Uma mulher incapaz de lidar com o divórcio enquanto procura trabalho, dois filhos que optam pela fuga para a frente e uma rapariga à deriva que encontra o conforto possível nesta família parisiense em crise. Em traços gerais, o argumento de "OS PASSAGEIROS DA NOITE" não se afasta muito destas situações com muito pouco de especial, mas o segredo do filme está na forma como Mikhaël Hers molda tudo o que está à volta delas. E não há pormenor que escape ao realizador francês nesta quarta longa-metragem de uma obra pouco vista por cá - embora se imponha como uma filmografia a descobrir tendo em conta este exercício tão melancólico como afectuoso e atmosférico.
Guiado por uma Charlotte Gainsbourg em estado de graça, na pele de uma mulher simultaneamente desamparada e emancipada, é um retrato de época imersivo como poucos, com uma reconstituição dos anos 80 que não se reduz ao efeito (noutros casos escancarado e garrido) de reconhecimento e nostalgia.
É verdade que há piscares de olho à música e ao cinema da altura: das canções de Lloyd Cole & The Commotions, Television, Joe Dassin ou Kim Wilde (com a mesma "Cambodia" que já tinha inspirado a cena de antologia de "Em Paris", de Christophe Honoré) a revisitações de Eric Rohmer e Jaques Rivette, mas também de "Gremlins" ou do injustamente esquecido "Asas de Liberdade" ("Birdy", no original), de Alan Parker.
Mais surpreendente, no entanto, é a colagem de elementos que tornam o filme num pequeno prodígio estético, da realização que cruza a acção, captada em 16mm, com imagens de arquivo (verdadeiras ou falsas?) de forma quase imperceptível, à fotografia envolvente de Sébastien Buchmann, granulada, esbatida e dominada por azuis e cinzentos. A banda sonora ajuda e, além das canções da época, destacam-se os instrumentais de piano e sintetizadores de Anton Sanko, perfeitos para traduzir esta Paris soturna e muitas vezes nocturna, sempre com arranha-céus à vista - começando pelo cenário das gigantescas janelas do estupendo apartamento familiar, local de eleição de boa parte das cenas.

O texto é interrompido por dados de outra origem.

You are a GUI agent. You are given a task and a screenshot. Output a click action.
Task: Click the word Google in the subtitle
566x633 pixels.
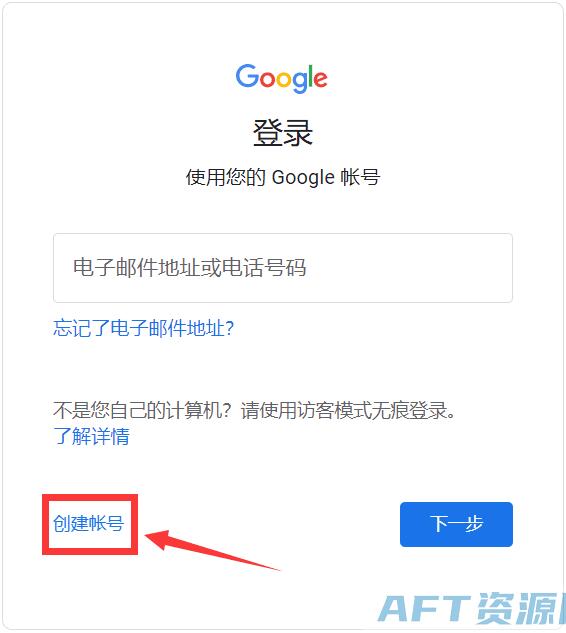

Claro que todo este apuro visual e sonoro não surtiria grande efeito se não tivesse um retrato das personagens à altura. "OS PASSAGEIROS DA NOITE" nunca deixa de as abraçar numa jornada errante iniciada em 1981, ano a propor ventos de mudança com a eleição de François Mitterrand. A crónica de Hers termina sete anos depois e nem precisa de muitos episódios inesperados (este não é um cinema dado a reviravoltas). Bastam-lhe as pequenas conquistas, algumas perdas e a descoberta de portos de abrigo na rádio ou no cinema - a primeira a permitir uma segunda oportunidade à personagem de Gainsbourg, as salas do segundo a darem mundo aos filhos e à nova cúmplice.
Pelo caminho, o realizador finta as armadilhas de relatos do envelhecimento, da doença ou da toxicodependência e destaca-se como um director de actores atento: Quito Rayon Richter e Megan Northam são revelações a seguir, Noée Abita é decisiva como centro emocional do filme (numa figura tão desamparada como fantasmagórica). Entre os veteranos, além da protagonista, Emmanuelle Béart destaca-se como uma presença intrigante cuja voz acompanha muitas solidões na rádio, pela noite dentro - movida por um humanismo e intimismo condizentes com este belíssimo retrato desenhado por Hers.